Crítica | Glória! Acordes para a Liberdade

Glória! (Itália, Suíça, 2024)

Título Original: Gloria!
Direção: Margherita Vicario
Roteiro: Margherita Vicario e Anita Rivaroli
Elenco principal: Galatea Bellugi, Carlotta Gamba, Veronica Lucchesi, Maria Vittoria Dallasta, Sara Mafodda e Paolo Rossi
Duração: 106 minutos
Sinopse: No final do século XVIII, em Veneza, Teresa, uma jovem servente de um instituto feminino, une-se a um grupo de estudantes talentosas para desafiar as rígidas convenções do Antigo Regime.

A música não precisa de palavras para ser ouvida, e talvez seja exatamente por isso que Gloria! consiga ser mais eloquente quando abandona os diálogos e se rende ao poder sensorial da imagem e do som. Dirigido por Margherita Vicario, com roteiro co-assinado por Anita Rivaroli, o filme se ancora na sensibilidade de sua protagonista Teresa (Galatéa Bellugi), uma jovem órfã e muda que vive às margens da visibilidade em um convento veneziano do século XIX. Entre tarefas árduas e olhares que a ignoram, ela habita um espaço de silêncio que, aos poucos, revela-se cheio de música.

Talvez o maior mérito de Gloria! esteja justamente nessa imersão subjetiva. Ainda nos primeiros minutos, o cotidiano se transforma em uma sinfonia involuntária: o rangido de uma vassoura, o estalo da costura, até mesmo o gemido de dor de uma freira tornam-se parte de uma harmonia que só Teresa consegue escutar ou sentir. A câmera, cúmplice dessa sensibilidade, flutua livremente pelo espaço sempre que a protagonista se aproxima da música, transformando o filme numa espécie de musical interno e emocional que lembra, com ousadia, a abertura de Ama-Me Esta Noite (1932), de Rouben Mamoulian.

Mas essa liberdade expressiva encontra resistência.

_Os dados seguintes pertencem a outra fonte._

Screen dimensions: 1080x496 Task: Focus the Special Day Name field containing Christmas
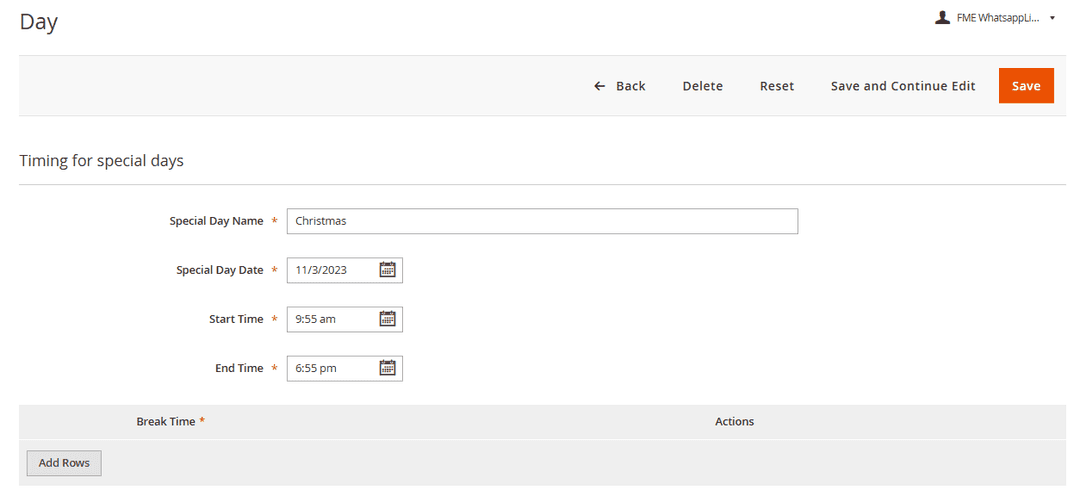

O convento Santo Inácio, onde Teresa vive, é um microcosmo de um mundo maior que silenciou mulheres durante séculos. Mesmo com uma orquestra composta por órfãs talentosas, a instituição só permite que sua música ecoe entre as paredes da missa dominical. Quando um pianoforte é doado por uma admiradora das internas, o instrumento, símbolo de potência sonora, é rapidamente transformado em ameaça. O som que liberta também é o som que assusta. E é nesse gesto que o filme mais se aproxima de sua denúncia: a música que emana das mulheres precisa ser domesticada, reduzida, vendida, silenciada.

Paolo Rossi, no papel do padre Perlina, interpreta com doses iguais de patetismo e sordidez o regente da orquestra, figura ambígua que, mesmo pressionado por suas próprias dívidas (inclusive emocionais), parece mais interessado em manter sua autoridade do que em realmente guiar as jovens. Seu arco é tanto um respiro cômico quanto uma peça de acusação, e essa duplicidade acaba por ecoar o tom geral do filme: Gloria! é leve e sombrio, sonhador e revoltado, lírico e indignado.

No entanto, é exatamente quando tenta dar conta de todos esses tons que o filme perde parte de sua força. Ao ampliar sua narrativa para incluir um romance trágico, um abuso sexual abafado por figuras de poder e um desfecho artificialmente redentor, a obra se afasta da coesão potente de seus melhores momentos. A tentativa de amarrar todas as tramas num final esperançoso, selado por uma carta mal inserida, parece uma traição à própria premissa, que grita por complexidade e não por resolução.

Ainda assim, Gloria! é um filme que acredita no poder da imagem, no gesto como linguagem e no som como libertação. Quando escolhe confiar na imaginação sonora de sua protagonista e na fluidez da mise-en-scène, o longa alcança um lirismo raro. É nesse estado de suspensão, entre a opressão de um mundo rígido e a beleza de uma mente que canta em silêncio, que Gloria! se aproxima daquilo que o cinema tem de mais vital: a capacidade de ouvir o que nunca foi dito.